↓↓↓
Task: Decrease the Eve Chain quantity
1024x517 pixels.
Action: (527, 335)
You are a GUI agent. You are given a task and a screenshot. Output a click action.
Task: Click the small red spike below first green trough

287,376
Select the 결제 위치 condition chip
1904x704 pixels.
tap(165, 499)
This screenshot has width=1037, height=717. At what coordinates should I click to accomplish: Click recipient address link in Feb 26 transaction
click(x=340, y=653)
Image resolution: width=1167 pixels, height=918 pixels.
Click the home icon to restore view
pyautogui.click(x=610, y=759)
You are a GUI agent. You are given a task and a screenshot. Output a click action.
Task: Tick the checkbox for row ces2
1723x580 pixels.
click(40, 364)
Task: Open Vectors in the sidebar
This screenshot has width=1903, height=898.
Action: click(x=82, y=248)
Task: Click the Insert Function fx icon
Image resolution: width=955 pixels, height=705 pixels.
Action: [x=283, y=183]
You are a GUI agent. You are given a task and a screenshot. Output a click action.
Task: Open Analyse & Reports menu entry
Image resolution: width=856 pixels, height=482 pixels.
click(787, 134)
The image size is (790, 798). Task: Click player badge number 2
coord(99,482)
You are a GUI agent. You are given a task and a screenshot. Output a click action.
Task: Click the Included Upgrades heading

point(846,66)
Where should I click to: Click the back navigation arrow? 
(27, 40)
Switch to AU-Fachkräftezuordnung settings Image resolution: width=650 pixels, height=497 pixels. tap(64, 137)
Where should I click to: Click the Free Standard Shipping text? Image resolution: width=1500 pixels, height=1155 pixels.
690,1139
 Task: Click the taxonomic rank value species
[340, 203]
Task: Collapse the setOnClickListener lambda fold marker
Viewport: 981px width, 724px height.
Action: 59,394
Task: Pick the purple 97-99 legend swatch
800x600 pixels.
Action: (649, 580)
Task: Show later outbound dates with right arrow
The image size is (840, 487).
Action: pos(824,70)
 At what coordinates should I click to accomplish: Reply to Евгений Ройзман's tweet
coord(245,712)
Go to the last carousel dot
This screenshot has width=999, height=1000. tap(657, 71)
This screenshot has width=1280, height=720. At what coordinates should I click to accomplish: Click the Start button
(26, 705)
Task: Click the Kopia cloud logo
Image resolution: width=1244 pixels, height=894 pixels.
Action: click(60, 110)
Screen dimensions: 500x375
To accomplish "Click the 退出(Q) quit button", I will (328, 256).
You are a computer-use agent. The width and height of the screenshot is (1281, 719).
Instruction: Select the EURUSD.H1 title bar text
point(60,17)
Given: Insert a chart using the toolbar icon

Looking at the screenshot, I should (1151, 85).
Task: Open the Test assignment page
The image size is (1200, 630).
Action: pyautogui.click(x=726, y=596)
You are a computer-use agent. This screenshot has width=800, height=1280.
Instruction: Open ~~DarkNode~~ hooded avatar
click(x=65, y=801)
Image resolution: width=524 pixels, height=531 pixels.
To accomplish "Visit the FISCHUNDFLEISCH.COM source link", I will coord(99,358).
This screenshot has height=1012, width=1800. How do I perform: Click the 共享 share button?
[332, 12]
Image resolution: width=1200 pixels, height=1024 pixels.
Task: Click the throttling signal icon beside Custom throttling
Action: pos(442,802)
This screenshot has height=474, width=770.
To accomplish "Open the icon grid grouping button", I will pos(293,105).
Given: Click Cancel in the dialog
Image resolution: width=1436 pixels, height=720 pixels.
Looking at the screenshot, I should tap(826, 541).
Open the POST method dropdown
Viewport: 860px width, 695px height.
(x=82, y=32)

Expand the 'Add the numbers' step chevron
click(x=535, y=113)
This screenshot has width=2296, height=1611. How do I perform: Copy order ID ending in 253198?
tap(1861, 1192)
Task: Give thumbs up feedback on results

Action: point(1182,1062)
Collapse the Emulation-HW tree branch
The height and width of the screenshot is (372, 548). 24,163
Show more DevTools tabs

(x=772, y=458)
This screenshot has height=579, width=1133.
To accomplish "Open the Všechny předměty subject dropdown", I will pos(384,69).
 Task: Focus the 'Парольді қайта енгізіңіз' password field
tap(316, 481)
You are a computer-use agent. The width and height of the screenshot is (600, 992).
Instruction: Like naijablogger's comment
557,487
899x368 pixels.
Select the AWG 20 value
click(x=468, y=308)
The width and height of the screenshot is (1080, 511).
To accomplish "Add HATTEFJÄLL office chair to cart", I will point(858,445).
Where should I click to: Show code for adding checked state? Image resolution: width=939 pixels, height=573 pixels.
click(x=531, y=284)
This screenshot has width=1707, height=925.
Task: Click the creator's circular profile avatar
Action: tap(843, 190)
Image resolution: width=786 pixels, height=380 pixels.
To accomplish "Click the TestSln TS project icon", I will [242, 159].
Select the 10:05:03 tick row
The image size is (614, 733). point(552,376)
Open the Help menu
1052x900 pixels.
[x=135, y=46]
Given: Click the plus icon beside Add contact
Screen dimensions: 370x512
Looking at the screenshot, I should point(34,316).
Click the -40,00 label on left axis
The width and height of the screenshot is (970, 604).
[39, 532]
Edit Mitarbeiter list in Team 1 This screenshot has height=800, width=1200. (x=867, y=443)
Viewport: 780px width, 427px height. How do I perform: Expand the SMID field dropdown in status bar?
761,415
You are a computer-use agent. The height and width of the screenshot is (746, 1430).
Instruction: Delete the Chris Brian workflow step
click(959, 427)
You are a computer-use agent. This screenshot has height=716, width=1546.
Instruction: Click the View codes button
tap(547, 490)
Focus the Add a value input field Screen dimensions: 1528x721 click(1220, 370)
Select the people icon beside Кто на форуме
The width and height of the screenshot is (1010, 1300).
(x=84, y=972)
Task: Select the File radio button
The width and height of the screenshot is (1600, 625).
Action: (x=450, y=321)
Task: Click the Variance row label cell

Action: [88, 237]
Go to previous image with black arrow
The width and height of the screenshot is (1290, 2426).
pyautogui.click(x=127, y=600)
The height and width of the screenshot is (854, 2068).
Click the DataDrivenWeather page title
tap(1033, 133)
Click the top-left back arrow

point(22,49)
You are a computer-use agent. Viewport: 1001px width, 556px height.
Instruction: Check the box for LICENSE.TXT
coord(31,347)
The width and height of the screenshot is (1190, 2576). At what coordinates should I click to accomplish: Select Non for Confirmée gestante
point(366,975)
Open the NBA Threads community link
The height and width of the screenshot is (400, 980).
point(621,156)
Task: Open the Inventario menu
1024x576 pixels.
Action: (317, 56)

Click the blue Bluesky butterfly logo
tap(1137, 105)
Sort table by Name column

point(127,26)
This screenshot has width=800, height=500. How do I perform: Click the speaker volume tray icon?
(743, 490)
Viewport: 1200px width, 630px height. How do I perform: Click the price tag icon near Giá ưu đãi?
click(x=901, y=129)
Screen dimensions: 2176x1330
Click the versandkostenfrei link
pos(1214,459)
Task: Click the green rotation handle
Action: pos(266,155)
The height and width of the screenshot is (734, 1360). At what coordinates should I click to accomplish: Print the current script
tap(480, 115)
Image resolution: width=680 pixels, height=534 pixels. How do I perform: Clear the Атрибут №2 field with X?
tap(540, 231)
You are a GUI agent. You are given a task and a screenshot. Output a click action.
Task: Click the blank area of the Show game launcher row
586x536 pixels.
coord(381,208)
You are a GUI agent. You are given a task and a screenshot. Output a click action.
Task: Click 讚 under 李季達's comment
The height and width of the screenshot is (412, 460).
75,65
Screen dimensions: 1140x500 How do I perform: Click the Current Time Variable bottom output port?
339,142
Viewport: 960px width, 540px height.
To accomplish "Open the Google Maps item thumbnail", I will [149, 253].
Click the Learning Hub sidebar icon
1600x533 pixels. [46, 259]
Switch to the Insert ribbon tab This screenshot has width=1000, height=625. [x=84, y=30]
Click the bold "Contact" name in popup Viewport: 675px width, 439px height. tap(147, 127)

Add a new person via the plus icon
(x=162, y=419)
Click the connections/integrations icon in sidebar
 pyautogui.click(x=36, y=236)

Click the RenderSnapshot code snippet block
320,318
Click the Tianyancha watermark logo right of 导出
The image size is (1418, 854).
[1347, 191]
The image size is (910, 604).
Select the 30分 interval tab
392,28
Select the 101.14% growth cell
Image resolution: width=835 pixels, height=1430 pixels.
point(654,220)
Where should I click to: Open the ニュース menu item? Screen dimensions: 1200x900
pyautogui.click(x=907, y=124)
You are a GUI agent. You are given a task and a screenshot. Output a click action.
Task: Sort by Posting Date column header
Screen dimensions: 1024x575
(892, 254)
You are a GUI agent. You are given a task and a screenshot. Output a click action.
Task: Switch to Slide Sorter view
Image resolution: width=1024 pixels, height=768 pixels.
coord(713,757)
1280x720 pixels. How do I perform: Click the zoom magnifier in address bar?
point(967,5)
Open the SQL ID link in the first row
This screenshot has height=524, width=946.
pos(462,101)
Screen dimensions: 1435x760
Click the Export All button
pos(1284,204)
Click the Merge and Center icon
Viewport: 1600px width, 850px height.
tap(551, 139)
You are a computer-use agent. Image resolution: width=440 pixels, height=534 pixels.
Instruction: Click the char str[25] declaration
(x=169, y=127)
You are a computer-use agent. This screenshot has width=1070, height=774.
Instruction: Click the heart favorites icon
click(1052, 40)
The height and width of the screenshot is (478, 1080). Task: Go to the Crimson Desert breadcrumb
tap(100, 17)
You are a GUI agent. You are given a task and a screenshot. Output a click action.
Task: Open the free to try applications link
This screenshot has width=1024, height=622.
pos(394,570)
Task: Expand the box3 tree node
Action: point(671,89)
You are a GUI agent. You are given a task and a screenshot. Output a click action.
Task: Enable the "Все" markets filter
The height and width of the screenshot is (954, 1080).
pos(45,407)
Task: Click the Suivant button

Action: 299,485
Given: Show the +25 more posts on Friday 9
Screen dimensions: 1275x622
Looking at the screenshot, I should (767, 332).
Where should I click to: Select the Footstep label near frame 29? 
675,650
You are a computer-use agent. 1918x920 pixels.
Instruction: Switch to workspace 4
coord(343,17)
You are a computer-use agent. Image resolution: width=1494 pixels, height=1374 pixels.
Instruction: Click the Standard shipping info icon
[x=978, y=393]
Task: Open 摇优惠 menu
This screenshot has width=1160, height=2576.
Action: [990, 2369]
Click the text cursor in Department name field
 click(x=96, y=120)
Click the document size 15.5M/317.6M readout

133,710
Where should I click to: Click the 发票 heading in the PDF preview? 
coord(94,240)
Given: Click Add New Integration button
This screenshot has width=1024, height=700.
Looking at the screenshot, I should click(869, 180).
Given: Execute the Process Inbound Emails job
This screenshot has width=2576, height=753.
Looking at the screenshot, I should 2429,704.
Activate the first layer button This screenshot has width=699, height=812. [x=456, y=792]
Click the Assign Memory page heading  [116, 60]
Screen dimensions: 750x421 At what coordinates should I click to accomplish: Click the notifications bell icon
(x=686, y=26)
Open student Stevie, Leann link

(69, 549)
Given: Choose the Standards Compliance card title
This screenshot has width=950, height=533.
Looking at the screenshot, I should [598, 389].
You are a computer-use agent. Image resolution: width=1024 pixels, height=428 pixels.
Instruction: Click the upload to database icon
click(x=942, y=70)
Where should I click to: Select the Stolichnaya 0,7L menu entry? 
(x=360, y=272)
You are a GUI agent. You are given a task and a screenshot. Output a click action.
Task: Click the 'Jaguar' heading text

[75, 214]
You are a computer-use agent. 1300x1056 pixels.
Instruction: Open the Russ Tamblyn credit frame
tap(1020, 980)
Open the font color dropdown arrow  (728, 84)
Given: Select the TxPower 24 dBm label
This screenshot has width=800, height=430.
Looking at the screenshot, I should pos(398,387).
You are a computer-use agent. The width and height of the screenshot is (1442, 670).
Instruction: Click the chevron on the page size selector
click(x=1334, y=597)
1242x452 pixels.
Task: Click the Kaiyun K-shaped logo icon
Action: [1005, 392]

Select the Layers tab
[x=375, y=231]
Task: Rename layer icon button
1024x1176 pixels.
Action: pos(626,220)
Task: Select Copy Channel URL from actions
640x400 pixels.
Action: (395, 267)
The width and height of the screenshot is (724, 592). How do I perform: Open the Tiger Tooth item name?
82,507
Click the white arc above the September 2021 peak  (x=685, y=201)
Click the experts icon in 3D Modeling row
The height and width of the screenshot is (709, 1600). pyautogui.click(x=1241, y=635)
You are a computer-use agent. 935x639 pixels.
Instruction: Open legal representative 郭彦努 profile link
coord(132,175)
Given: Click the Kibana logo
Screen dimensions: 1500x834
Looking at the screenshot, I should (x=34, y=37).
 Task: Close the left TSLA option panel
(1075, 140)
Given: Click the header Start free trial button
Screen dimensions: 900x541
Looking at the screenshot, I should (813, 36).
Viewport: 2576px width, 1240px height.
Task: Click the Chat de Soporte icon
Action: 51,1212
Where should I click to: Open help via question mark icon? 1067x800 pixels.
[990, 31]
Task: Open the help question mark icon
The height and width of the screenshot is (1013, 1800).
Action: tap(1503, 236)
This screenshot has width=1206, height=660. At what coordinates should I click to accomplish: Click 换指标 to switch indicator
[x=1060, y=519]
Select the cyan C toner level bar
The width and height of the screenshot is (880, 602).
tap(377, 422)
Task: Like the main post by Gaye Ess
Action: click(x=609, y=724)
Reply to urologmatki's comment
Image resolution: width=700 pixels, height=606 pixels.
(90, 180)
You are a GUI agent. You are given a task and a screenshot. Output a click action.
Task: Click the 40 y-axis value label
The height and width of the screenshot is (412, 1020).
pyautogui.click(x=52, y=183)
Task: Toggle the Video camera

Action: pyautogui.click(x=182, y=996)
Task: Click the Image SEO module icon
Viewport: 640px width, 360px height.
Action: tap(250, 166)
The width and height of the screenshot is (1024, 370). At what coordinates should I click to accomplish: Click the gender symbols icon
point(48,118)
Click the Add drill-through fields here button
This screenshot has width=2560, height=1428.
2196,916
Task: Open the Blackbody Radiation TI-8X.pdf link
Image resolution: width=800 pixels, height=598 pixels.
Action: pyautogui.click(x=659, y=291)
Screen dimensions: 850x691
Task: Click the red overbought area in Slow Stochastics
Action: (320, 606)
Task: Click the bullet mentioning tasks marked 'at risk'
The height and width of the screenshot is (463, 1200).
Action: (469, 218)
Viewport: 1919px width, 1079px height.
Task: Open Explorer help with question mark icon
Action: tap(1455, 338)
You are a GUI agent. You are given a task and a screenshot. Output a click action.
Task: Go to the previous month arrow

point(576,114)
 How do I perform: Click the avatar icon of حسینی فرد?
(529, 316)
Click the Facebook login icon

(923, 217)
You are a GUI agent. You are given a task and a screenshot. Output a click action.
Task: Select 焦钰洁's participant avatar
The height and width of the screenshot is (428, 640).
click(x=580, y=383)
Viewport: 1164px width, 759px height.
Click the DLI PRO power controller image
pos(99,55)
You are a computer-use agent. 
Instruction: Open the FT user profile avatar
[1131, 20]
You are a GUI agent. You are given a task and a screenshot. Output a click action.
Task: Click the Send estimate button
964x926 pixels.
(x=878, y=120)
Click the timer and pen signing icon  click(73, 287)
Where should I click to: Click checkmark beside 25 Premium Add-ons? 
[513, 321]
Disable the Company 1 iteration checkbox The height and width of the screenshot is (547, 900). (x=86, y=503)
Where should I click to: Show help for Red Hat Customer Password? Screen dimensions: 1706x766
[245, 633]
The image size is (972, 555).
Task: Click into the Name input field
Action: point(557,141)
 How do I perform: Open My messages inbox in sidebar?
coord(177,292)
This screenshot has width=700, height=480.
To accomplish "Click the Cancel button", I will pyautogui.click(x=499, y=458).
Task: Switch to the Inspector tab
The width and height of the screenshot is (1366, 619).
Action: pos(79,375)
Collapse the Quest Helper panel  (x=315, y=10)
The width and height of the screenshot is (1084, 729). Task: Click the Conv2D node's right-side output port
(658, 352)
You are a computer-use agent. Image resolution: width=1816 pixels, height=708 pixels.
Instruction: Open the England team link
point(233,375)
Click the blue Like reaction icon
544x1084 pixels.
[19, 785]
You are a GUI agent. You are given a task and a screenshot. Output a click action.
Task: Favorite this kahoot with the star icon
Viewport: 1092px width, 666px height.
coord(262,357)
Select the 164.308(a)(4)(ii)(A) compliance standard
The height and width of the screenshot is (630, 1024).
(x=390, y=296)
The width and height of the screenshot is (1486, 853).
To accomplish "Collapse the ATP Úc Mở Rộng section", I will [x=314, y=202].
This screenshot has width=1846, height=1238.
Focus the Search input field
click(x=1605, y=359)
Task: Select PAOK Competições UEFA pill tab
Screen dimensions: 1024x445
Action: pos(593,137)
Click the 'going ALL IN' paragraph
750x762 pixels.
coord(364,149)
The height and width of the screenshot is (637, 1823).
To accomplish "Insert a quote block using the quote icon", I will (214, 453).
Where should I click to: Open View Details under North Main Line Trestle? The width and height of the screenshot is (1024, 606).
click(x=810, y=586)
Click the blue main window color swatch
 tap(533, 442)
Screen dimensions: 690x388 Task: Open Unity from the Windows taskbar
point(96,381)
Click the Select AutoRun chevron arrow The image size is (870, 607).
↑↑↑
**Instructions to follow**
Look at the material above and copy, word for word, its lines from the first through the one containing "Image resolution: width=1167".

**Task result**
Task: Decrease the Eve Chain quantity
1024x517 pixels.
Action: (527, 335)
You are a GUI agent. You are given a task and a screenshot. Output a click action.
Task: Click the small red spike below first green trough

287,376
Select the 결제 위치 condition chip
1904x704 pixels.
tap(165, 499)
This screenshot has width=1037, height=717. At what coordinates should I click to accomplish: Click recipient address link in Feb 26 transaction
click(x=340, y=653)
Image resolution: width=1167 pixels, height=918 pixels.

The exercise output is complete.